Methods
As part of a community-based study to determine colonisation prevalence of multi-drug resistant bacteria, stool specimens were collected from members of 88 households living in Siem Reap, Cambodia. All culture work was done at the clinical microbiology laboratory Angkor Hospital for Children (AHC), Siem Reap. This laboratory participates in national and international (World Health Organization Invasive Bacterial–Vaccine Preventable Diseases) external quality assurance schemes [6].
For this evaluation, 20 sequential study stool specimens from five households were processed immediately on receipt in the laboratory.

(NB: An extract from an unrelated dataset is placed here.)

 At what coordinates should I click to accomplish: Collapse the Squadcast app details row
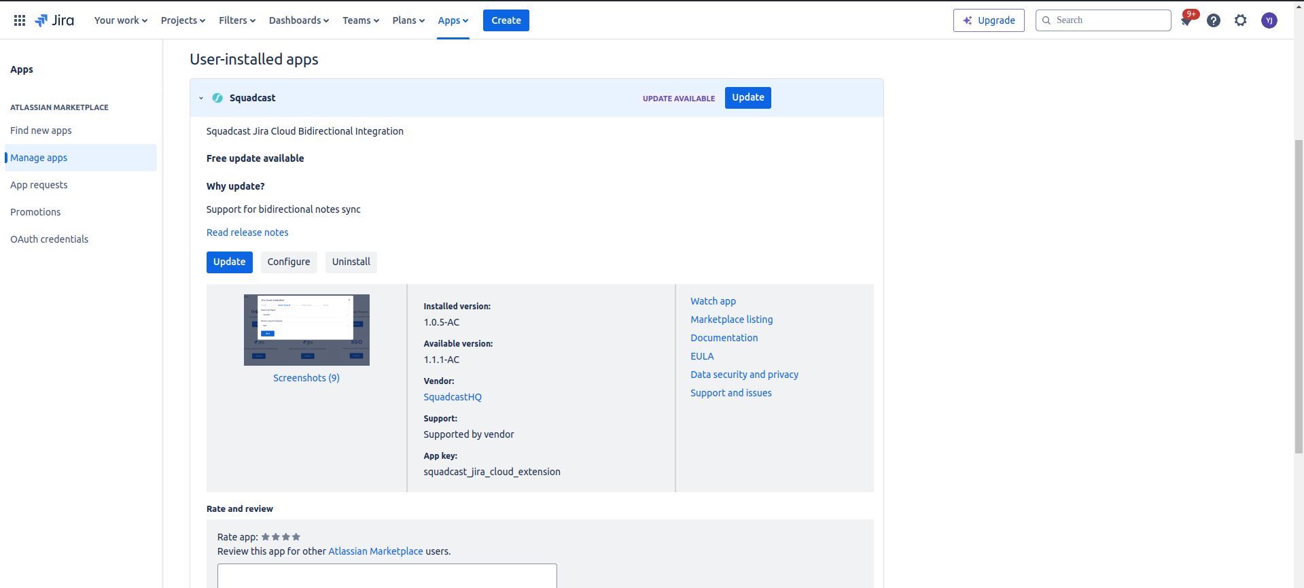201,98
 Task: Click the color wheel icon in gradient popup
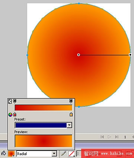[x=10, y=114]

Faecal slurries were prepared by emulsifying a small amount stool, picked up using a sterile swab, in 1.5 ml of sterile tryptone soya broth (Oxoid, Basingstoke, UK)—10% glycerol storage medium. These slurries were cultured immediately and then following 4–5 days (Frozen #1) and 172–3 days (~ 6 months, Frozen #2) storage at − 80 °C.
For culture, 10 µL of fresh or defrosted faecal slurry was streaked onto both CHROMagar ESBL, for ESBL detection, and KPC, for CPM detection, plates (CHROMagar, Paris, France) and incubated overnight at 37 °C under aerobic conditions. The CHROMagar plates were prepared in-house following the manufacturer's instructions, including positive and negative quality control with appropriate American Type Culture Collection and in-house bacterial strains.

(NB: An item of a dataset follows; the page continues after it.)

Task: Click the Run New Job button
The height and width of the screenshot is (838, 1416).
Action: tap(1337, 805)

From the fresh specimen culture plates, presence or absence of pink (suspected E. coli) and blue (suspected Klebsiella sp., Enterobacter sp., Citrobacter sp.–KEC group) colonies was recorded. From the frozen specimen culture plates, colony presence or absence was recorded and then one pink and one blue colony (of the dominant morphotype, if colonial variation was noted) was picked from each plate for formal identification by matrix-assisted laser desorption/ionization time of flight mass spectrometry (MALDI-ToF; VITEK MS, bioMerieux, Marcy L’Etoile, France) and antimicrobial susceptibility testing (AST) by disk diffusion. The antibiotics tested were amoxicillin-clavulanate, ampicillin, cefpodoxime, ceftazidime, ceftriaxone, chloramphenicol, ciprofloxacin, gentamicin, meropenem, nitrofurantoin, and sulphamethoxazole-trimethoprim. The 2019 version of the Clinical Laboratory Standards Institute guidelines were used to interpret AST results [7].

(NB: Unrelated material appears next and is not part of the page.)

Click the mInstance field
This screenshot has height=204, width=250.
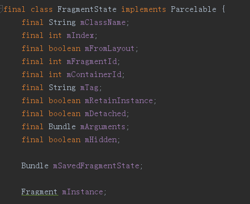click(x=83, y=192)
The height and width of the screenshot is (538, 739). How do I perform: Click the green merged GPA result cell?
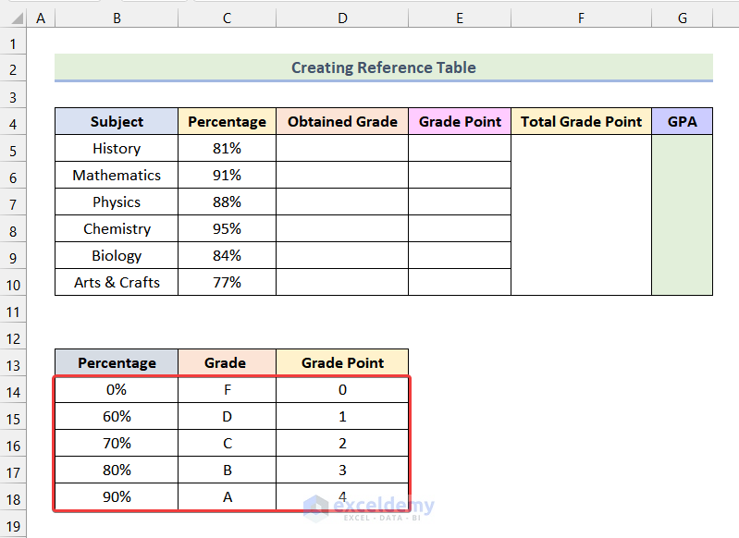pos(682,215)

Differences in detection of pink or blue colonies over time was assessed using the Chi-squared for trend test, with p values of < 0.05 being considered statistically significant. For comparison of AST profiles, "intermediate" results were re-assigned as "susceptible" to give a binary readout ("susceptible" or "resistant") for each isolate-drug combination.